RESEARCH

NSR Tech Policy: Making Sense of Utah's New Social Media Laws

What’s New

  • On Thursday, March 23, Utah Governor Chris Cox is expected to sign two online child safety bills that will have major implications for both minors and adults online.
  • We anticipate these requirements may increase compliance costs for social media platforms, expose them to litigation, and result in advertising sales moving to other digital platforms.
  • As a result, these changes are likely to have two primary effects: (1) they will benefit bigger platforms over smaller ones and (2) they will benefit other digital service providers over social media platforms.

 

The Two Proposals

S.B. 152 and H.B. 311 impose a series of new requirements and restrictions on all social media platforms that have more than five million users world-wide. Specifically, the bills:

  • Require that social media platforms, narrowly defined as “online forum[s]” that allow users to view and upload posts and “interact with other account holders or users,” collect parental consent before allowing a minor to create an account. Platforms must also provide parents the ability to view all posts by and responses to minors, and must restrict minors from using accounts between 10:30 pm and 6:30 am unless they have parental permission. These provisions will require platforms to verify the ages of all users.
  • Prohibit social media platforms from serving any advertising to minors. Platforms are also prohibited from collecting any data of minors beyond what is required by federal or state law.
  • Prohibit platforms from displaying “targeted or suggested groups, services, products, posts, accounts, or users” to minors.
  • Create a private right of action for citizens to recover damages from any “addiction, financial, physical, or emotional harm suffered as a consequence of using or having an account on the social media company’s social media platform.” If the user is under 16 “there shall be a rebuttable presumption that the harm actually occurred and that the harm was caused as a consequence of using or having an account on the social media company’s social media platform.”
  • Prohibit social media platforms from using any “practice, design, or feature” that the platform knows may lead to a minor “to have an addiction to the social media platform.” As an affirmative defense, platforms can complete quarterly audits to identify and then fix any practice, design, or feature “that have the potential to cause or contribute to the addiction of a minor user.”

 

Potential Impact

  • These provisions will likely increase compliance costs for platforms, potentially disproportionately impacting smaller platforms.
  • Establishing a private right of action will likely increase platforms’ risk of litigation. We believe some platforms may attempt to limit that risk by choosing to prohibit any minor or anyone under 16 from opening an account.
  • Banning all advertising to minors may result in digital advertising spending shifting away from social media platforms and to other digital providers.
  • Prohibiting platforms from recommending any content, groups, or products to minors may undercut platforms functionality. Platforms may not be able to downrank problematic, false, or other “borderline” content, and may have to order all content chronologically.

 

Laws in Context

  • Both NetChoice and TechFreedom have publicly opposed the bills and may file legal challenges to the laws on First Amendment grounds.
  • The Utah bills are the latest in a series of state bills from both parties aiming to revise how social media platforms treat children.
  • Last year, legislators in California passed the Age-Appropriate Design Act.
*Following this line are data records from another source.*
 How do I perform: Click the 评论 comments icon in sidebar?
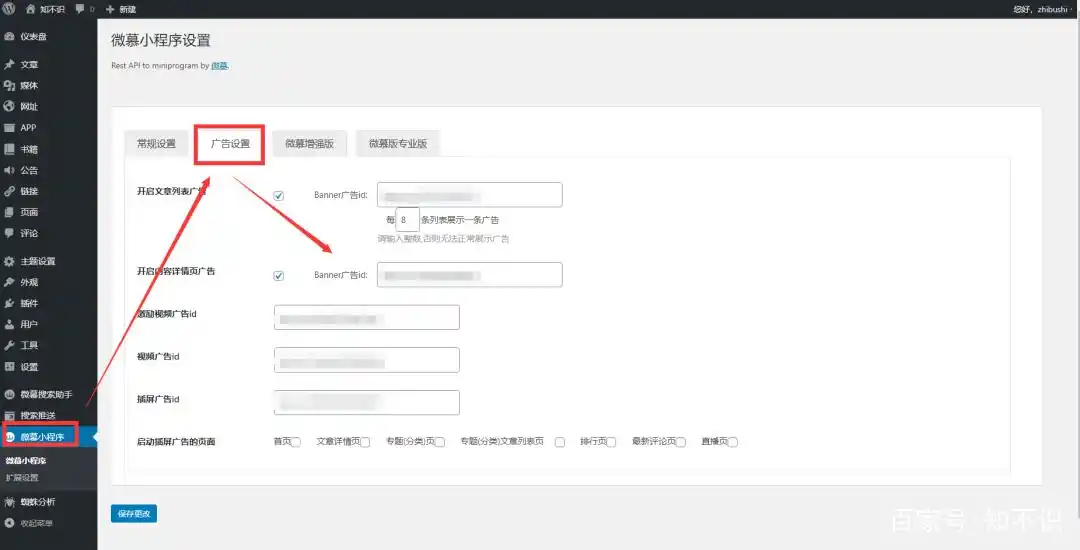click(x=9, y=233)
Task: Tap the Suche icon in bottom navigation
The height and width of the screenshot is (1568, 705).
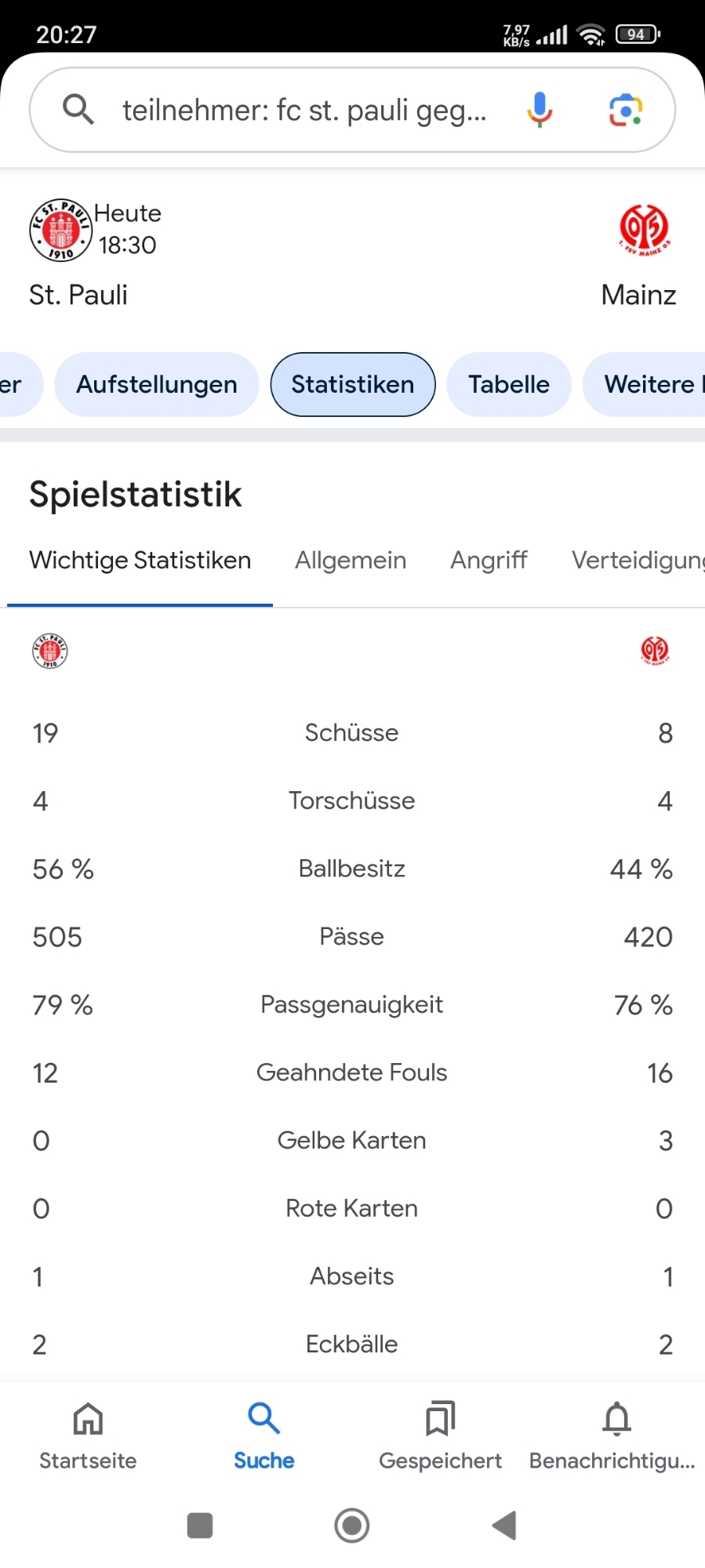Action: click(263, 1419)
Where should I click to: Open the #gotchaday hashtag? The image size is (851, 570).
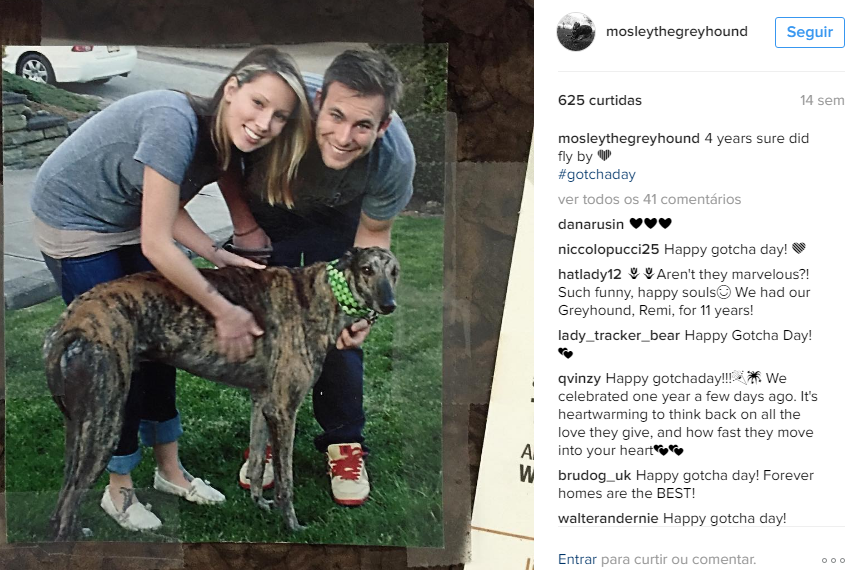coord(596,174)
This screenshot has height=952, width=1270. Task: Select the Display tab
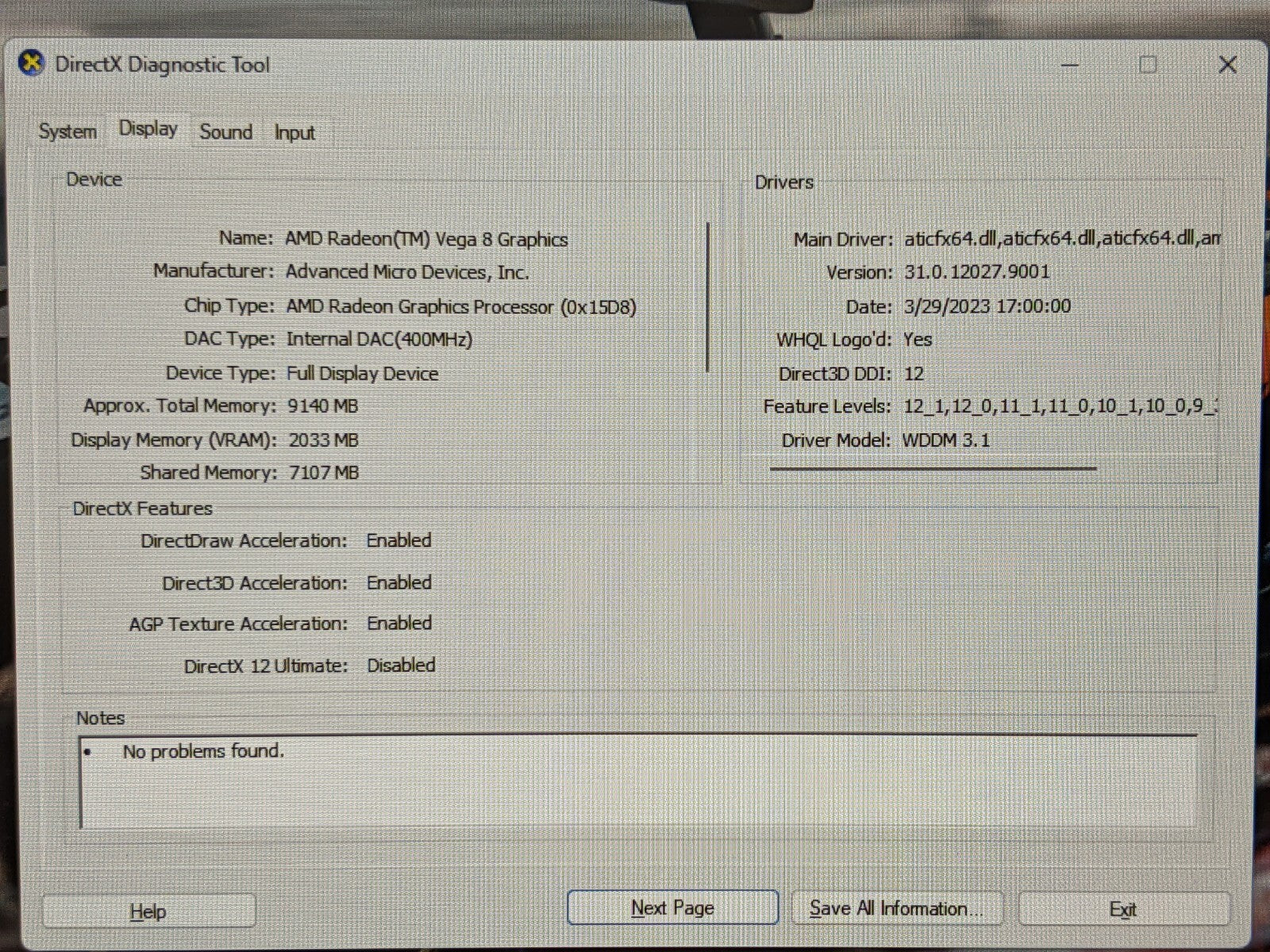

In addition to requiring covered companies complete Data Protection Impact Assessments assessing potential harms to children, it requires platforms to set default settings for minors at the highest possible level, and to minimize data collected about minors. Democratic legislators in at least 4 other states have introduced bills modeled on the AADA.
  • Republican legislators in Louisiana passed a law requiring websites hosting adult content to verify the age of all users. Legislators in at least 11 other states have introduced similar bills.
  • Legislators in at least 8 other states have introduced bills with a series of other approaches, including banning all minors from using social media in Texas and requiring all devices to be sold with filters. None of these bills has advanced.